Developers have been put on notice that damaging or removing trees will come at a hefty price as part of new laws to protect the ACT’s urban forest.
ACT Minister for Transport and City Services Chris Steel said at present developers can remove trees and not replace them, but under plans to stiffen tree protections they face paying out tens of thousands of dollars into a new Tree Contributions Scheme so more trees can be planted.
Modelled on the City of Melbourne scheme, an ACT version would place a value on the benefits of a tree to the community, and if it is damaged or removed in the course of a development the developer would have to compensate for the loss.
“When we place a large value on the benefits a tree is providing to the community, the developer is less likely to want to damage or remove a tree,” said Mr Steel. “And if they do then that is a very significant amount of money that can go to planting out the urban forest.”
Legislation to amend the Tree Protection Act and the Public Unleased Land Act – and create the tree fund to which both government and the private sector will contribute – is expected by the end of 2021, as well as expected planning changes to mandate more space on private land for tree plantings.
On Tuesday, 30 March, Minister Steel released the ACT Urban Forest Strategy 2021-2045, which aims to increase the ACT tree canopy to 30 per cent from the present level of 19 per cent.
He said ensuring the urban forest is protected will be the first objective, before adding an estimated 450,000 trees during the next 24 years.
“It’s a massive task,” said Minster Steel.
This plan includes consolidating the current tree protection framework to include public land where the legislation does not even mention trees.
“At the moment, within the space of five metres you could have a tree that’s regulated by three different acts,” said Minister Steel.
He said public land such as reserves, easements and streets will be doing the heavy lifting when it comes to tree plantings, and the government will be concentrating on areas such as new developments where the tree canopy is low.
Minister Steel also foreshadowed legislation for a minimum 15 per cent of private blocks released to the market to be dedicated to trees, acknowledging the tendency for owners to build out to the boundaries of their properties.
The strategy will result in a bigger, but different, urban forest – one with more diversity, and species better suited to withstand a drier and hotter climate.
The older themed streetscapes of single species are likely to give way to mixed plantings, with no one species making up more than 10 per cent of the urban forest, and a balanced mix of ages.
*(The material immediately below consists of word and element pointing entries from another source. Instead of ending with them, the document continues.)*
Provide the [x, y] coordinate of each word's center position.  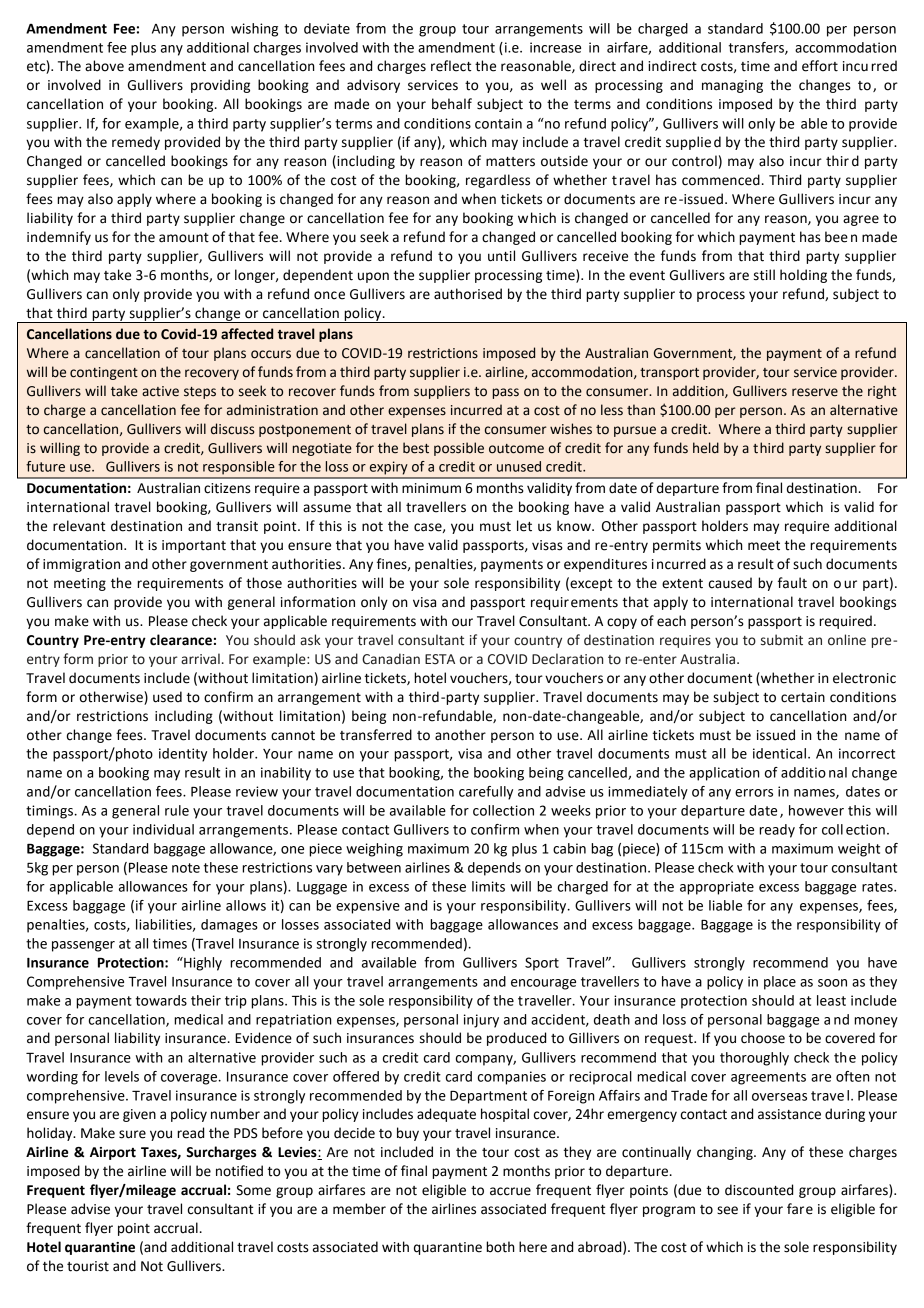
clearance [181, 640]
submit [782, 640]
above [104, 66]
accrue [510, 1191]
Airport [113, 1153]
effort [820, 66]
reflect [451, 66]
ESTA [440, 659]
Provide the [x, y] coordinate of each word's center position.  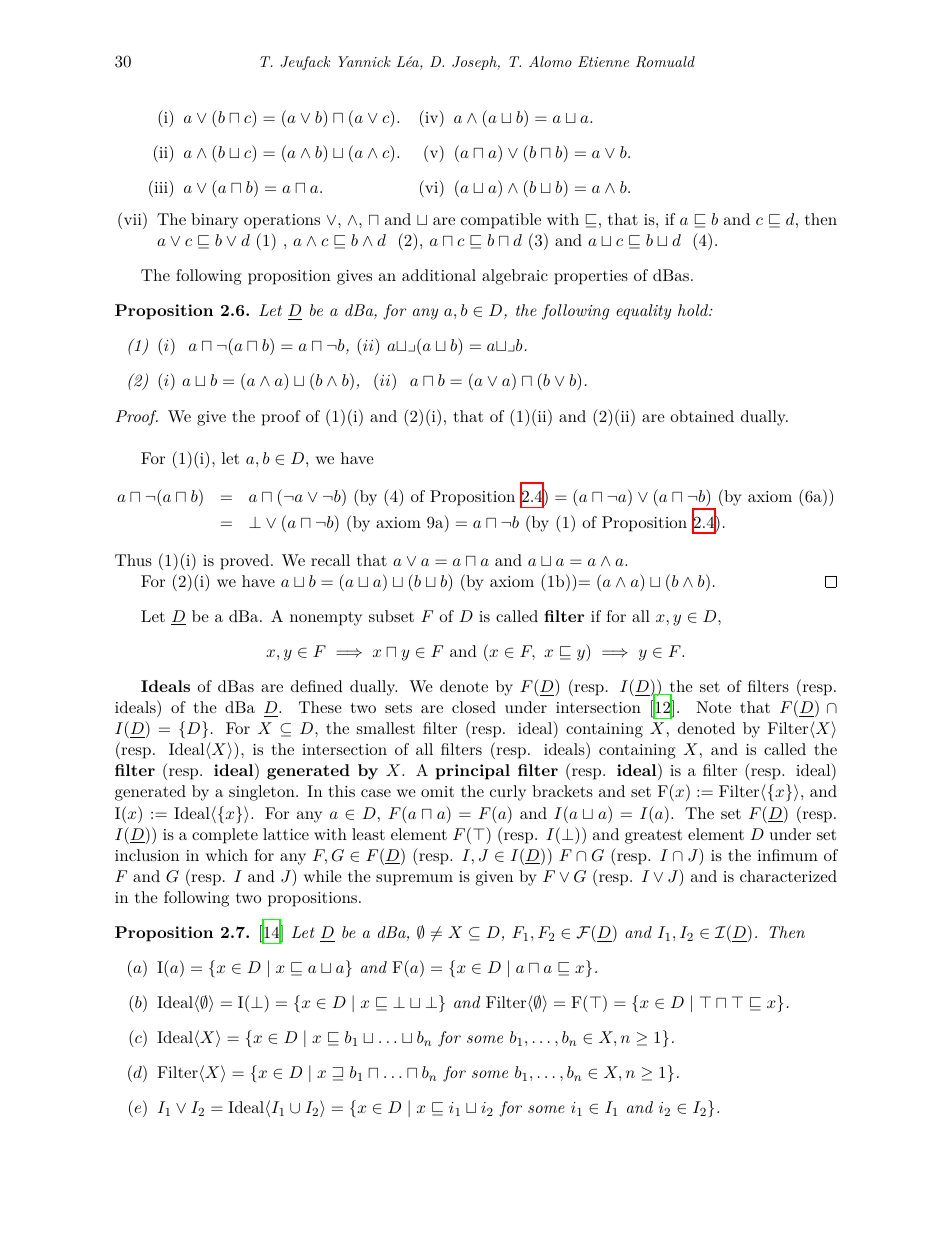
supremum [414, 880]
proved [244, 562]
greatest [653, 836]
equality [643, 312]
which [227, 855]
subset [391, 616]
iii [161, 186]
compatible [501, 221]
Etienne [603, 61]
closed [474, 707]
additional [439, 275]
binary [214, 221]
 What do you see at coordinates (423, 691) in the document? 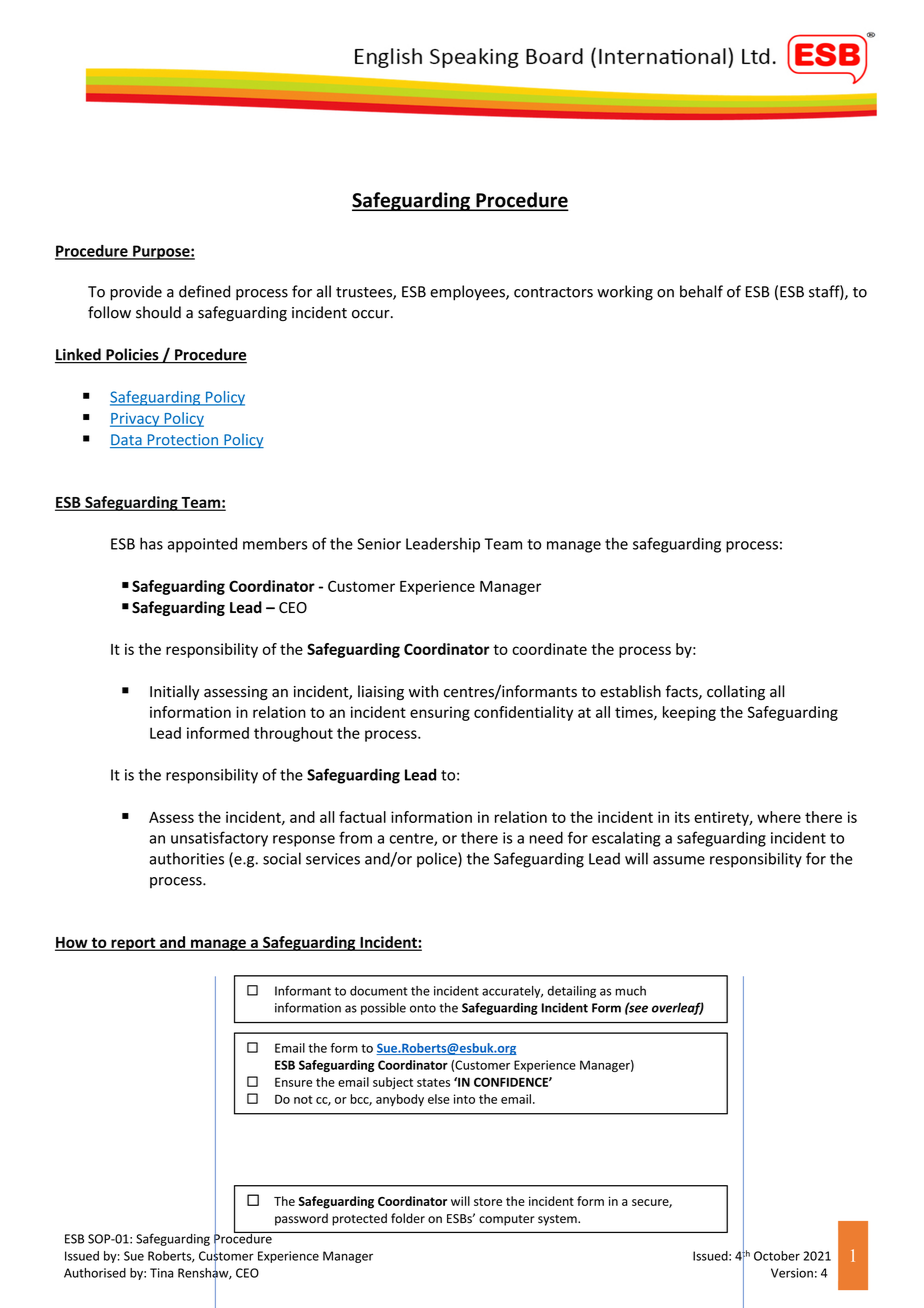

The strategy calls for a more flexible planting approach that is site specific and less seasonal, instead planting when climatic conditions suit.
Minister Steel says community involvement will be critical to the strategy’s success, advising where trees can be planted but also participating in watering and maintenance.
“It’s going to be a real collaborative government and community effort going forward,” he said.
Minster Steel said more trees will be planted in both infill and high-density areas. He added that the two are not incompatible, and keeping these spaces green needs to be factored into their design.
He said green walls, terrace and roof plantings could also contribute to the 30 per cent canopy cover.
The ACT urban forest is also ageing, and 200,000 trees will have to be replaced during the length of the strategy.
Progress on the strategy will be reported each year and the canopy figure will be updated every five years.
In 2021, the ACT Government will plant 9000 trees.